Engimono | Fairmount and Francisville
Engimono Sushi is now open at 1811 Fairmount Ave. Owner Albert Zheng also plans to open Engimono Poke & Deli — selling the Hawaiian fish dish as well as American-style deli items — on Feb. 22 at 2319 Fairmount Ave. Engimono is Japanese for “good-luck charm.”
Panda Express | Center City
The fast-casual American-Chinese chain has set up on the corner of 10th and Market Streets — a mere block from Chinatown. Talk about taking eggrolls to Newcastle.
The design-your-own pizzeria chain has opened in Baederwood Shopping Center (1621 The Fairway). A Bala Cynwyd location is next.
This week’s closing
Indeblue | Collingswood
The South Jersey Indian BYOB is vacating its home of nine years, effective Feb. 23. Its bar-restaurant at 205 S. 13th St. in Center City remains.
Your dining questions, answered
Question: What are the best butchers around here?
Craig LaBan: We’re experiencing a period of flux in the meat department. On the downside, we’ve lost several fine independent butchers in recent years, including the old-school artistry of D’Angelo’s in the Italian Market and the closure of new-school pasture-fed meat destinations like Kensington Quarters (now just a restaurant, not retail) and the sad closure of Wyebrook Farm in Honey Brook both as a retail destination and restaurant.
The good news is that I’m sensing a comeback. I recently purchased some outstanding short ribs at a farm market from Primal Supply Meats, the company run by butcher Heather Thomason (who helped launch KQ’s sustainable-meat program) that has largely been a market pop-up until now. But Primal now has plans to open a storefront on East Passyunk this spring, and is already halfway to its goal on Kickstarter to fund its meat locker. I’m excited for that neighborhood to get the great butcher it deserves.
But there are others. Wyebrook Farm’s sustainably raised meats have found a Philly retail home at La Divisa in Reading Terminal Market, where owner Nick Macri also makes some of the best charcuterie around (try his terrines and sausages). The Reading Terminal, of course, is still home to several other great traditional butchers, like Martin’s Meats (where they deboned a pork butt for my Super Bowl roast in two minutes flat), Giunta’s Prime and L. Halteman Family, for Pennsylvania Dutch-style butchery.

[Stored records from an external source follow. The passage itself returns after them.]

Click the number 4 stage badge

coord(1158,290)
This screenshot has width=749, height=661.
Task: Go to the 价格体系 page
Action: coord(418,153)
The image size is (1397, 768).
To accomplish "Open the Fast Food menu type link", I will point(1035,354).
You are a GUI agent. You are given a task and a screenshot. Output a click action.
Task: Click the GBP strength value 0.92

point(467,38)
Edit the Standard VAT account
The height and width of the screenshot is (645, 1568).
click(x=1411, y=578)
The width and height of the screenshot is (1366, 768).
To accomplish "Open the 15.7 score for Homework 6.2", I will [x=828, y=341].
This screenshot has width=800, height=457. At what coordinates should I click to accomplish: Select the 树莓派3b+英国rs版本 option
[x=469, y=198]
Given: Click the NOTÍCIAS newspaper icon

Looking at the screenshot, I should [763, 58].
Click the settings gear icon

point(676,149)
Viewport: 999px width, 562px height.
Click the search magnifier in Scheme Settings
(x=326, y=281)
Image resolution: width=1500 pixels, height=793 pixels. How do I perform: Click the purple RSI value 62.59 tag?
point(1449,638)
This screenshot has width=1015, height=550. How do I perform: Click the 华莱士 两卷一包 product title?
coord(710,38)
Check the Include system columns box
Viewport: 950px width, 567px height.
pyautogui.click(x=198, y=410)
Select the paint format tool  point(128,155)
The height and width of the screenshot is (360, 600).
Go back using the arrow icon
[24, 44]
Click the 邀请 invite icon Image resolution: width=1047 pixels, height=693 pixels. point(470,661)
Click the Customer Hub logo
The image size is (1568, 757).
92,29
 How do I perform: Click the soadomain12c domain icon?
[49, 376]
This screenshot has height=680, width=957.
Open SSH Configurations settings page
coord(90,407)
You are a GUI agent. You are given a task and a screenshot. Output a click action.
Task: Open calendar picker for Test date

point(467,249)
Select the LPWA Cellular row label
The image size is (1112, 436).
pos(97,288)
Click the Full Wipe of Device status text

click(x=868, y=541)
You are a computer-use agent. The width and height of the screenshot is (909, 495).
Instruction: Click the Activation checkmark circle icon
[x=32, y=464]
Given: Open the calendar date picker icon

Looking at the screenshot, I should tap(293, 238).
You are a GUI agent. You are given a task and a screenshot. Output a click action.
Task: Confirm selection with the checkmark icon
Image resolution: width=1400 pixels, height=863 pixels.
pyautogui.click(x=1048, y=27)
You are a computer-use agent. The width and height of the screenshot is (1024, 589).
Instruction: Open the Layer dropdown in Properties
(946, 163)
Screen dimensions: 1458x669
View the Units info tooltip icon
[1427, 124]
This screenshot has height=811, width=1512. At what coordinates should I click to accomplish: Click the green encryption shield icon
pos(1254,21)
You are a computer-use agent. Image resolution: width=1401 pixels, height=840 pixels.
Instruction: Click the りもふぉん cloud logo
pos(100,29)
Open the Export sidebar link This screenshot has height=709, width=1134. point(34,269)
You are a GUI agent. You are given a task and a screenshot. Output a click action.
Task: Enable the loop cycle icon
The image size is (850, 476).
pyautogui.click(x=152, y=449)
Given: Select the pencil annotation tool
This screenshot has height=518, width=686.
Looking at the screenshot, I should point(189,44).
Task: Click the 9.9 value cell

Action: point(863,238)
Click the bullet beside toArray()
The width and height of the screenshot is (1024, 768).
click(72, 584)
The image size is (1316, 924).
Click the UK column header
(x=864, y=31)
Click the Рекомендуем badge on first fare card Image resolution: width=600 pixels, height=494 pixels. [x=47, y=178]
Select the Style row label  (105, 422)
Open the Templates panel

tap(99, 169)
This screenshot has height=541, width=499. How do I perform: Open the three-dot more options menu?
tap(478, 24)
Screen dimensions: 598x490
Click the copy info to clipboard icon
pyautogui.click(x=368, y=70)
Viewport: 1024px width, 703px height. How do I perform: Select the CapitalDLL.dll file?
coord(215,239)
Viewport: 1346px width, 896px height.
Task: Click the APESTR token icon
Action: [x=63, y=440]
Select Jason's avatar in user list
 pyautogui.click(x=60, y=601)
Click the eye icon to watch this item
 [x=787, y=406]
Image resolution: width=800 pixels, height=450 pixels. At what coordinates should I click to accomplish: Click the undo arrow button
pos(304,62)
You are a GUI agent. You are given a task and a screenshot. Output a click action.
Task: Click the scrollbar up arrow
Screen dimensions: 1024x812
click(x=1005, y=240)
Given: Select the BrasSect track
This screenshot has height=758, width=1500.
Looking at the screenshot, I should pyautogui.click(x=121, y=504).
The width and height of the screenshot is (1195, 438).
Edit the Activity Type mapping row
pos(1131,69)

The Italian Market has lost many of its butchers, but there are still several classics I continue to patronize, including Cappuccio’s (those coils of chevalatta sausage stuffed with provolone!) and Fiorella’s, which makes perhaps my favorite Italian sausage (I like mine hot, with fennel). Farther afield, I was impressed with some of the butchers in the Lancaster Farm Market in Wayne, where there’s a branch of S. Clyde Weaver and you can buy Flintstone-sized prime beef chops from Sammy’s Superior Meats.
Speaking of Lancaster County, the new Rooster St. Butcher in Lititz, which I featured in an Inquirer story last week, may be one of the best new-school artisan butchers in the state, with a full array of locally sourced, pasture-fed meats, outstanding charcuterie, and an eat-in cafe worth a trip. Freeland Market in Pottstown has also impressed me with its specialty sausages. In terms of supermarkets, both Whole Foods and Wegmans do an excellent job on a large scale with quality ingredients, and in many ways, their competition has been a double-edged cleaver. They’ve made it harder for independents to thrive, but those challenges have also pushed our new generation of ambitious young butchers to be smarter about their business and, ultimately, be better.